Exercise 1
Give the part of the court order that opens with the words "In preparation for" and closes with "for his opinions." again, swapping "cross-examine" for "question".
Exercise 2
Set out the entries, from the first line of the dataset records through the line containing "point(74,378)", as a Markdown table with the columns Row and Line. Number each row and leave out blank lines.

Given text
United States District Court, Tenth Circuit

September 19, 2011

ERIC KAMAHELE, et al., Defendants.


          TENA CAMPBELL, U.S. District Court Judge.


         In an earlier order, the court held that Officer Break Merino is qualified to testify as an expert on general subjects covering the background, structure and organization of the Tongan Crip Gang (TCG), that is, 1(A) through 1(N) of the United States' Supplemental Notice (Dkt. No. 517). But the court took under advisement whether Officer Merino may offer expert testimony on the issue of the individual Defendants' membership in or association with TCG. On September 9, 2010, the court held another evidentiary hearing on the question of Officer Merino's proposed testimony on the eight Defendants and their association with TCG. Now, after reviewing the testimony, hearing oral arguments, and reading the parties' memoranda, the court holds that Officer Merino is qualified to give his opinions about the Defendants and their association with TCG. But, as explained below, in making this decision the court excludes some of the proposed bases of Officer Merino's testimony. Accordingly, Officer Merino may not rely on these excluded bases when testifying at trial.


         Following the Daubert hearings involving Officer Merino on May 6 and July 13, 2011, Defendant David Kamoto filed a Motion To Compel Gang Records (Docket No. 691), seeking production of the gang field cards that Officer Merino testified he relied on in forming his opinion that the Defendants are members or associates of TCG. On August 17, 2011, United States Magistrate Judge Samuel Alba granted Mr. Kamoto's Motion To Compel and ordered compliance by the Government no later than August 25, 2011 (Docket No. 772). The Government did not object to Judge Alba's order. On August 26, 2011, Mr. Kamoto filed a Motion For Order To Show Cause Regarding Violation of Order To Provide Gang Information (Docket No. 833), contending that the Government had not produced the gang records as required by Judge Alba's order.

         On September 2, 2011, after holding a hearing on the matter, Judge Alba granted Mr. Kamoto's Motion For Order To Show Cause. Specifically, Judge Alba ordered "that copies of the flash drive containing the gang records in question be duplicated and a copy is provided to each defendant's counsel by 5:00 p.m. on 9/2/2011." (Docket No. 902.) The Government objected to Judge Alba's order (Docket No. 905) and requested a stay pending review of its objection (Docket No. 904). That Friday afternoon, the court affirmed Judge Alba's order but temporarily limited the way in which the disclosed information could be used. (Docket No. 911.) The next Tuesday, September 6, 2011, the court held a follow-up hearing, after which the court amended its previous order and required that the unredacted information be viewed by attorneys only and that if counsel for the Defendants were to make any hard copies of the information, they must redact the copies. The copies could then be used during trial but the information may not be used to contact victims or witnesses. (Docket No. 942.)

         In preparation for the September 9, 2011, Daubert hearing, the Government produced a list of factors that support Officer Merino's opinion that each Defendant is a member or associate of TCG (Daubert Ex. 3). During the hearing, the Defendants were able to cross-examine Officer Merino about the listed bases for his opinions.


         A. Standard of Review

         The court initially believed that it would consider all the types of information cited by Officer Merino as forming the basis of his opinion when the court acted as a "gatekeeper, " that is, when the court decided whether Officer Merino could testify as an expert on this issue. Then the court would make a separate determination about the information Officer Merino could use when testifying at trial.

(Dataset records)
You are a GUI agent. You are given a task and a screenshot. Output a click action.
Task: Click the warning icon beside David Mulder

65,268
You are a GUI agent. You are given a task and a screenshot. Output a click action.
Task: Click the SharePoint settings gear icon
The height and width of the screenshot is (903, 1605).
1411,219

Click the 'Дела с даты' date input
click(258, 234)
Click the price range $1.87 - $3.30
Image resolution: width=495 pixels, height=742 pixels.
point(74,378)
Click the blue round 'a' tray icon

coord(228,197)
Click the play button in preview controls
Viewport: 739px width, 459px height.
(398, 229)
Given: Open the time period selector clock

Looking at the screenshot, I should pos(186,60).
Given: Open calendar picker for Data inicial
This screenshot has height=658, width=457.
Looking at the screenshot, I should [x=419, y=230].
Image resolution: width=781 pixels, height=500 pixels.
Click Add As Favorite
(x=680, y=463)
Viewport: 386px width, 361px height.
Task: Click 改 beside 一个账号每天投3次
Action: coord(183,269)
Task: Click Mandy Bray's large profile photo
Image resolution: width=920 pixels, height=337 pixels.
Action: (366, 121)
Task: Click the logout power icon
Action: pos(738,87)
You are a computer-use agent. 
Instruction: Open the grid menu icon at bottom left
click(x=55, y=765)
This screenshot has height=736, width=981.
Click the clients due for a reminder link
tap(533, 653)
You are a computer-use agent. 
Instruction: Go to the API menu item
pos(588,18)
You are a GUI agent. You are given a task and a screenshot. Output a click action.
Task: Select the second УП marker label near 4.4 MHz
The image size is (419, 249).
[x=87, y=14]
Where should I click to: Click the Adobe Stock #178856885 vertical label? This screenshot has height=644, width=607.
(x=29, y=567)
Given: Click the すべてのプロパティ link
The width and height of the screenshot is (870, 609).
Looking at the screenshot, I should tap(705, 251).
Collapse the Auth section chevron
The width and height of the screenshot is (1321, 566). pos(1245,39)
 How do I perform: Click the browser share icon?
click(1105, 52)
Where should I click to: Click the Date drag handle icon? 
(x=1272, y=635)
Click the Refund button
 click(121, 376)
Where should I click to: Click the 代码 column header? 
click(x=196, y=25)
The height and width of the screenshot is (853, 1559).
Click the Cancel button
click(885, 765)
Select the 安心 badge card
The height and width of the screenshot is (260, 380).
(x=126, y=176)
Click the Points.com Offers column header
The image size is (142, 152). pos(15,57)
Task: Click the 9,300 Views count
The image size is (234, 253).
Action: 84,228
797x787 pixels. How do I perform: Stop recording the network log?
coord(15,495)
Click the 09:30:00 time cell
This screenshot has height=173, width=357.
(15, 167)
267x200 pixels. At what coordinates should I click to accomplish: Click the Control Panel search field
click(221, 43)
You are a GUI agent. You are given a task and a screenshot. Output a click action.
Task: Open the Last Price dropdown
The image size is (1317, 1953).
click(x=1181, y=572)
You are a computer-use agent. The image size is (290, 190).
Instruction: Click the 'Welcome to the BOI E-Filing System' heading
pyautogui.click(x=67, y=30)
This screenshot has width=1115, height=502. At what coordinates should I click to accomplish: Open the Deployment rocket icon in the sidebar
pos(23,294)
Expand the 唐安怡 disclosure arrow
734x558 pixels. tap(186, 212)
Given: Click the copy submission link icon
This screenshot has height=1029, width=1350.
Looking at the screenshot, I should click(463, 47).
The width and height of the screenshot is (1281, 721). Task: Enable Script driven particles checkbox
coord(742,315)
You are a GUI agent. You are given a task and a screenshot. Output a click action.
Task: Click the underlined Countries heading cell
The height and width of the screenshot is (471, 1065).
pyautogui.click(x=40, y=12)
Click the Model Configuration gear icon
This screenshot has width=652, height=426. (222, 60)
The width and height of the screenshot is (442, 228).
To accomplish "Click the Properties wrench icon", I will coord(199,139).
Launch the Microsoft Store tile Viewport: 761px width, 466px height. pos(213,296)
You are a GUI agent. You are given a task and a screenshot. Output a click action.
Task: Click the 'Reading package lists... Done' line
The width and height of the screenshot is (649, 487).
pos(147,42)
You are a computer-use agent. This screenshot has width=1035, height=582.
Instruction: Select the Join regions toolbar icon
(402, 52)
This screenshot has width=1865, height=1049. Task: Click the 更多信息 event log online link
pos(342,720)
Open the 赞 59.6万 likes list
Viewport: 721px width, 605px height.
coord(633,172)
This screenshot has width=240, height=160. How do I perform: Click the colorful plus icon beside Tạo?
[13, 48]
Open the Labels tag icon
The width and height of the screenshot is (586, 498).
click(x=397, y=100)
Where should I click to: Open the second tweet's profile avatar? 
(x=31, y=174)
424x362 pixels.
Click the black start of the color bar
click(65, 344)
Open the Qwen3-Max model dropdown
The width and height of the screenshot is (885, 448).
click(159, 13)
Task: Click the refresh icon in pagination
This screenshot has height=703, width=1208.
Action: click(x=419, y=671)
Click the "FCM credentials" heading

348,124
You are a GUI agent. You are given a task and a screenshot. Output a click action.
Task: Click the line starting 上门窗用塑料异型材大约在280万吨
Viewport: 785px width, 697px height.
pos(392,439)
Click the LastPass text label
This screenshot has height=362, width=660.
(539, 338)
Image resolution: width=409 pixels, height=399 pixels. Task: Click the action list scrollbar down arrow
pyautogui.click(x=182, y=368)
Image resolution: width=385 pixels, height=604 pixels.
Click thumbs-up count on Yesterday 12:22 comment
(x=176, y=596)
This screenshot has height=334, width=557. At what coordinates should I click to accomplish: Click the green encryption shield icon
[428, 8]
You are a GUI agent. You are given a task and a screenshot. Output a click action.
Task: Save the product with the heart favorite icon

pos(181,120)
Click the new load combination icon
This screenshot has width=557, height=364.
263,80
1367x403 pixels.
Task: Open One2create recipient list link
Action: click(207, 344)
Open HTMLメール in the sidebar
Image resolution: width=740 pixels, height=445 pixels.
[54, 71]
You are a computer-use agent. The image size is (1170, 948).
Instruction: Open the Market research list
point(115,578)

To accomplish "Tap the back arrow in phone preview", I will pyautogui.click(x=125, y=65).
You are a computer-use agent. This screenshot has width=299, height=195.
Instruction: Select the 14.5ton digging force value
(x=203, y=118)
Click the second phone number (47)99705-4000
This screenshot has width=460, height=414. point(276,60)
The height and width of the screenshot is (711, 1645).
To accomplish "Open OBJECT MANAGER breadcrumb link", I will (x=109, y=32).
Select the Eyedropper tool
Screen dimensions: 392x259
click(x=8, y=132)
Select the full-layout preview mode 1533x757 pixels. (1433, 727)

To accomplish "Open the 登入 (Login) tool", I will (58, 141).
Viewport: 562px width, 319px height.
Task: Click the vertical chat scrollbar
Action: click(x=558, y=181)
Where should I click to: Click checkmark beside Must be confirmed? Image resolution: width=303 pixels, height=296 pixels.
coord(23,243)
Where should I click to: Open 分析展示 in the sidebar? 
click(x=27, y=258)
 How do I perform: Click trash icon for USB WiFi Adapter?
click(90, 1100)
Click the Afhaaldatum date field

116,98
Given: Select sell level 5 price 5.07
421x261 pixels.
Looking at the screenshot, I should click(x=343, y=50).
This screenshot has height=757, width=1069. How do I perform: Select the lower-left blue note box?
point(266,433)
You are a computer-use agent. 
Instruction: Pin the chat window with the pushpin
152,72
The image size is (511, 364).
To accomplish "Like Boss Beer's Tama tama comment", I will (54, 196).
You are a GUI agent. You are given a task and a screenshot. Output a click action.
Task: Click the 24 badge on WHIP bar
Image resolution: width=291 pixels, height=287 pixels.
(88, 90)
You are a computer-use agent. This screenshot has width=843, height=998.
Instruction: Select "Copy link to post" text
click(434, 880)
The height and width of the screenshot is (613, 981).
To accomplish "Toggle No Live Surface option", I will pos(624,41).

Exercise answer 1
In preparation for the September 9, 2011, Daubert hearing, the Government produced a list of factors that support Officer Merino's opinion that each Defendant is a member or associate of TCG (Daubert Ex. 3). During the hearing, the Defendants were able to question Officer Merino about the listed bases for his opinions.

Exercise answer 2
| Row | Line |
|---|---|
| 1 | You are a GUI agent. You are given a task and a screenshot. Output a click action. |
| 2 | Task: Click the warning icon beside David Mulder |
| 3 | 65,268 |
| 4 | You are a GUI agent. You are given a task and a screenshot. Output a click action. |
| 5 | Task: Click the SharePoint settings gear icon |
| 6 | The height and width of the screenshot is (903, 1605). |
| 7 | 1411,219 |
| 8 | Click the 'Дела с даты' date input |
| 9 | click(258, 234) |
| 10 | Click the price range $1.87 - $3.30 |
| 11 | Image resolution: width=495 pixels, height=742 pixels. |
| 12 | point(74,378) |